The reason adjuncts are paid so little is that colleges and universities have become businesses and have adopted the neoclassical economic and neoliberal political positions that encourage the exploitation of workers. (Neoclassical economics and neoliberal policies are not mere labels but specific ideologies that emphasize markets, competition, and individual freedom while failing to regard any collective or communal responsibility. See Harvey, A Brief Introduction to Neoliberalism Oxford UP, 2007) If you want fulltime work in a college or university, go into administration. Administrations have ballooned in the last 30 years. (Can I be so radical to suggest that if the money that had gone into administration had gone into teaching, the problems with student success might not be as severe. But then, do we really want everyone educated to their highest potential?)

Adjuncts, those who teach the most courses and hope for fulltime work, represent the roughly 25% of the workforce that work part time because full time work is no longer available. In other words, being an adjunct merely reflects a pattern consistent with general employment market. Further, U.S. Labor law encourages policies that make all employment at the will of the employer. Fulltime faculty have annual or multi-year contracts. Adjuncts are also contract employees, but only for the specific academic term.
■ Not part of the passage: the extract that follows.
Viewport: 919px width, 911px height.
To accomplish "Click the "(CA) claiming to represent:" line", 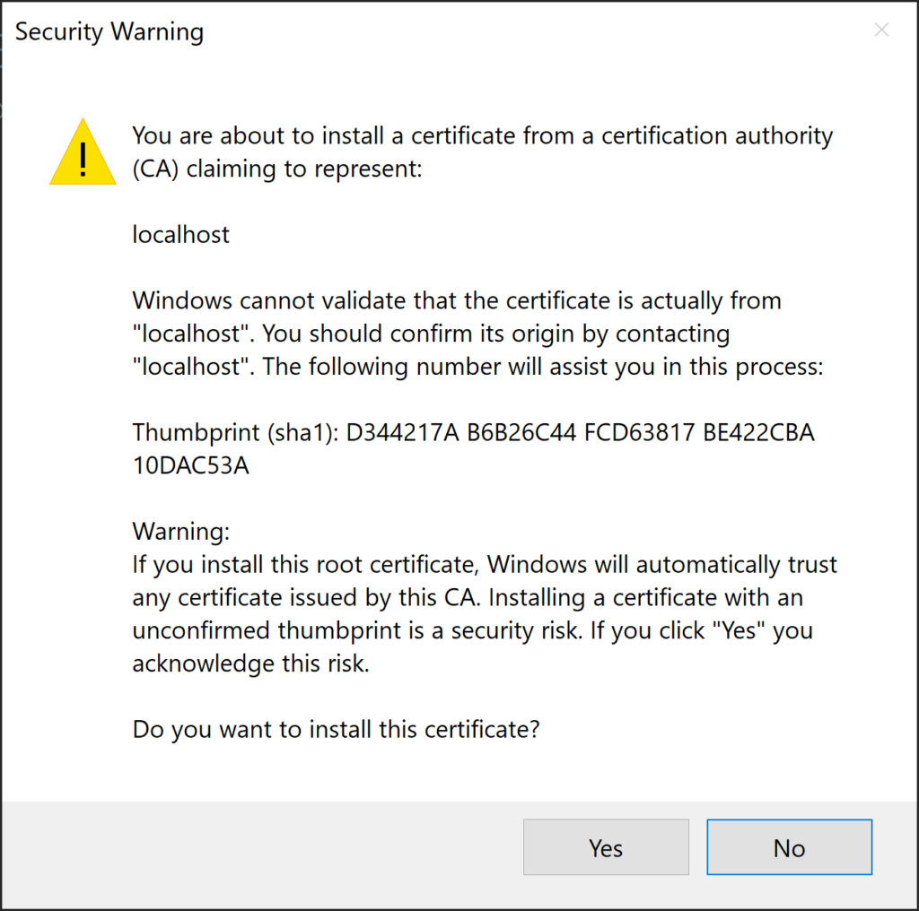I will coord(277,169).
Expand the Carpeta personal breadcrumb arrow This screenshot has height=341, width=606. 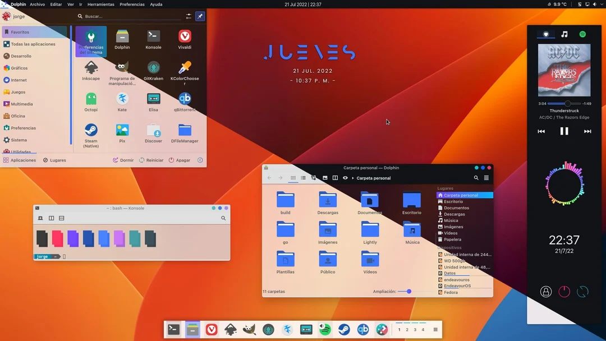[x=354, y=178]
The deeper reason for adjuncts and low adjunct compensation is that education has become a commodity and thus, like factory workers, education in merely inculcating content. You can see how this flies in the face of reams of pedagogical research. There is in the mind of a politician voting on an annual or bi-annual state budget little qualitative judgment about what is needed in a classroom. In Virginia, where I live, the state legislature has failed in the past 20 years to raised college and university funding to meet the growth in enrollment. Even the Democratic governor, elected in 2013, has made sharp cuts in education funding requiring similar cuts in course offerings and adjunct employment. The funding formula twenty years ago where I teach had the state paying 80% of the cost with the student paying 20%. The formula is now the opposite: 20% state and 80% student.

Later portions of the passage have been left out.